● Provided records
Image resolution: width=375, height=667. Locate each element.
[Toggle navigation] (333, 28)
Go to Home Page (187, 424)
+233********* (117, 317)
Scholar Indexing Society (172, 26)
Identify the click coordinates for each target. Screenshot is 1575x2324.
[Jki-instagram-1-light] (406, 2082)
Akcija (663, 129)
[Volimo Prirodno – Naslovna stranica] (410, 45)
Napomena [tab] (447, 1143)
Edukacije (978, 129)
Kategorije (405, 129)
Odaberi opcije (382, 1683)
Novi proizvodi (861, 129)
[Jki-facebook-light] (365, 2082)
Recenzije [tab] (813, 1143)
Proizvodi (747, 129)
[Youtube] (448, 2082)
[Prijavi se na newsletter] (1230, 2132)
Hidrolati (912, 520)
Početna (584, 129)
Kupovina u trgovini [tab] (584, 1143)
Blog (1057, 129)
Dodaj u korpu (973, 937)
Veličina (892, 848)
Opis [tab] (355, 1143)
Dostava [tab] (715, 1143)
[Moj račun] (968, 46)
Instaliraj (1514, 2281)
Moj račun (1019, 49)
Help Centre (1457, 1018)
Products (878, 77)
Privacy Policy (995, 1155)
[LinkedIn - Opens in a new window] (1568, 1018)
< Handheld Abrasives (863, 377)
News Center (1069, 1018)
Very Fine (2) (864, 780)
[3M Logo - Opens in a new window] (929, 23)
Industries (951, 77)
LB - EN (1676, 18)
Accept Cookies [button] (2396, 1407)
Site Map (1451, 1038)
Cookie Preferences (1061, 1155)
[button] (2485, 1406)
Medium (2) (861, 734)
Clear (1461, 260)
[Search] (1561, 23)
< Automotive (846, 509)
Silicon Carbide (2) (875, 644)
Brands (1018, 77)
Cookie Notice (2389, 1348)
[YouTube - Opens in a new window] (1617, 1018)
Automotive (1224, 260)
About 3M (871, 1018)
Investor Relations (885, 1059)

● Work to complete
Copy out the material above in full so that every line matches the original.

● Written solution
Image resolution: width=375, height=667. Locate each element.
[Toggle navigation] (333, 28)
Go to Home Page (187, 424)
+233********* (117, 317)
Scholar Indexing Society (172, 26)
Identify the click coordinates for each target. Screenshot is 1575x2324.
[Jki-instagram-1-light] (406, 2082)
Akcija (663, 129)
[Volimo Prirodno – Naslovna stranica] (410, 45)
Napomena [tab] (447, 1143)
Edukacije (978, 129)
Kategorije (405, 129)
Odaberi opcije (382, 1683)
Novi proizvodi (861, 129)
[Jki-facebook-light] (365, 2082)
Recenzije [tab] (813, 1143)
Proizvodi (747, 129)
[Youtube] (448, 2082)
[Prijavi se na newsletter] (1230, 2132)
Hidrolati (912, 520)
Početna (584, 129)
Kupovina u trgovini [tab] (584, 1143)
Blog (1057, 129)
Dodaj u korpu (973, 937)
Veličina (892, 848)
Opis [tab] (355, 1143)
Dostava [tab] (715, 1143)
[Moj račun] (968, 46)
Instaliraj (1514, 2281)
Moj račun (1019, 49)
Help Centre (1457, 1018)
Products (878, 77)
Privacy Policy (995, 1155)
[LinkedIn - Opens in a new window] (1568, 1018)
< Handheld Abrasives (863, 377)
News Center (1069, 1018)
Very Fine (2) (864, 780)
[3M Logo - Opens in a new window] (929, 23)
Industries (951, 77)
LB - EN (1676, 18)
Accept Cookies [button] (2396, 1407)
Site Map (1451, 1038)
Cookie Preferences (1061, 1155)
[button] (2485, 1406)
Medium (2) (861, 734)
Clear (1461, 260)
[Search] (1561, 23)
< Automotive (846, 509)
Silicon Carbide (2) (875, 644)
Brands (1018, 77)
Cookie Notice (2389, 1348)
[YouTube - Opens in a new window] (1617, 1018)
Automotive (1224, 260)
About 3M (871, 1018)
Investor Relations (885, 1059)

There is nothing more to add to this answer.